Requirement:
Where a line below holds the string "Neurosci", that line goes into the answer.

Data in this exercise section start

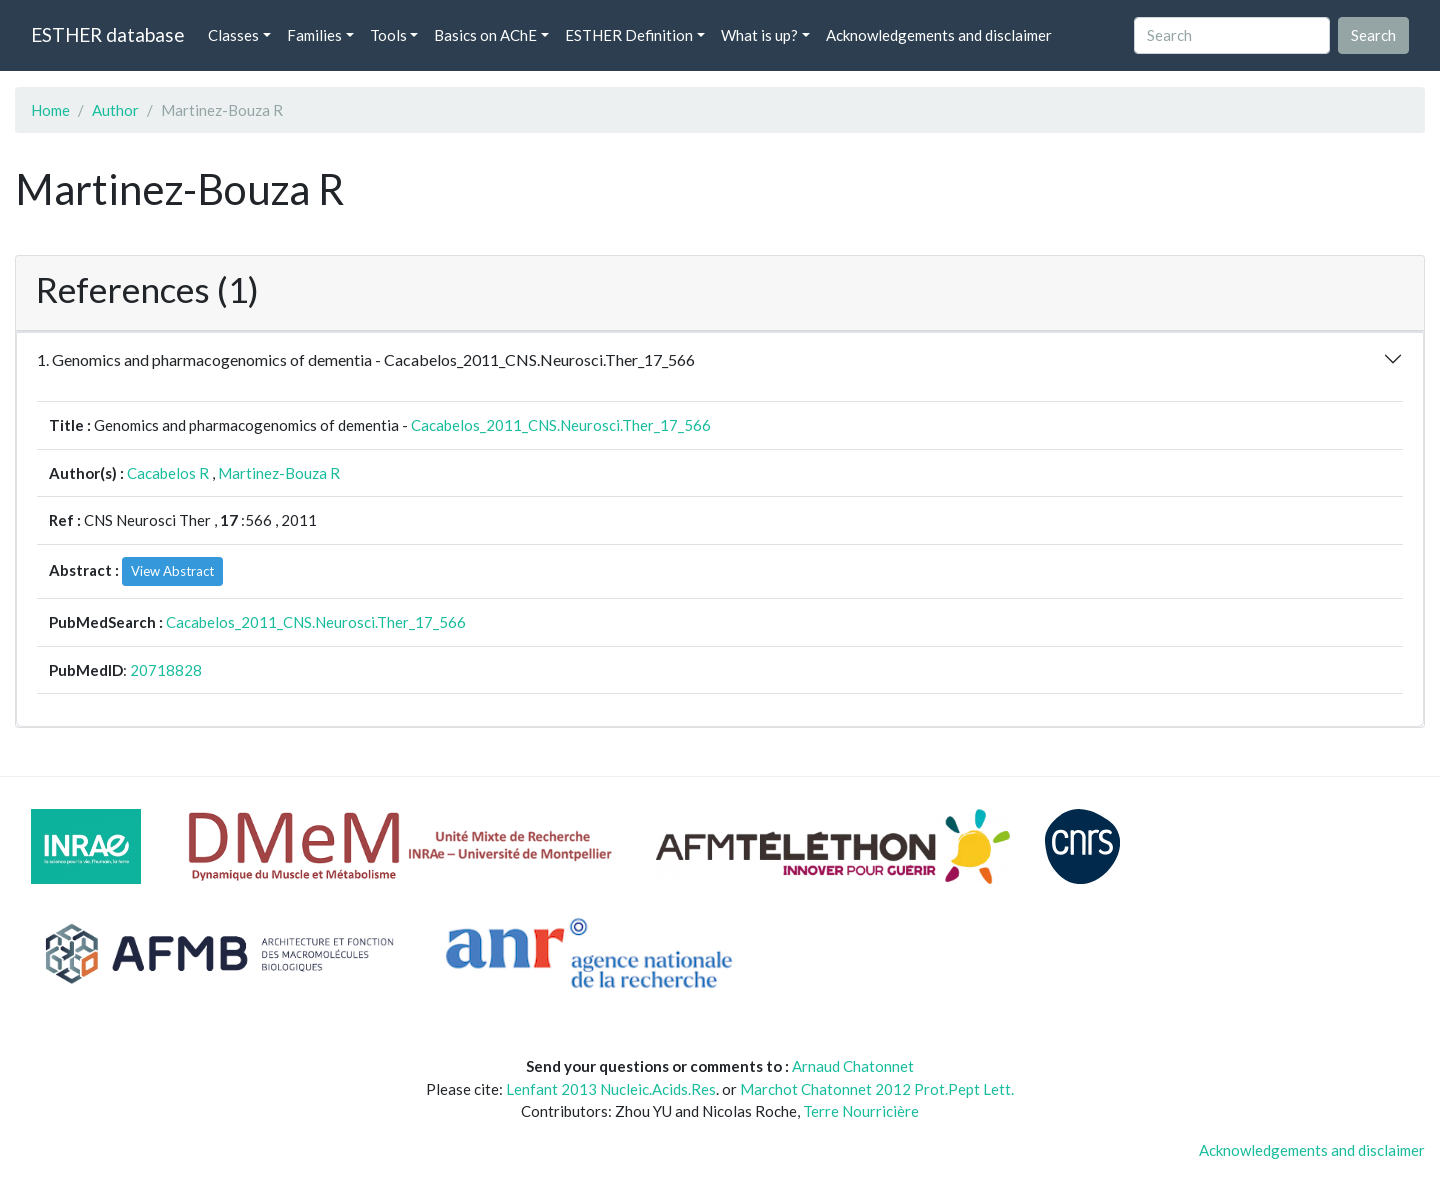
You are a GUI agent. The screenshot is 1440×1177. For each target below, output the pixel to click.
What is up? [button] (759, 35)
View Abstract (172, 571)
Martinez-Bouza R (279, 473)
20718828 (166, 670)
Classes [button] (233, 35)
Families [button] (314, 35)
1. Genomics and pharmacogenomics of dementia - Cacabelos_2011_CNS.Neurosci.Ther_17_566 (366, 359)
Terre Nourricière (861, 1111)
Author (115, 110)
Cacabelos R (168, 473)
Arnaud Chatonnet (853, 1066)
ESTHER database (107, 34)
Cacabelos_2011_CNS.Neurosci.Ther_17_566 (561, 425)
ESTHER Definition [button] (629, 35)
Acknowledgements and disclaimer (939, 35)
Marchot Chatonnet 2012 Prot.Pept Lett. (877, 1089)
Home (50, 110)
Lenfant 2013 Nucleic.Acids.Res (611, 1089)
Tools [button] (388, 35)
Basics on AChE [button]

Data in this exercise section end

Solved exercise:
1. Genomics and pharmacogenomics of dementia - Cacabelos_2011_CNS.Neurosci.Ther_17_566 (366, 359)
Cacabelos_2011_CNS.Neurosci.Ther_17_566 (561, 425)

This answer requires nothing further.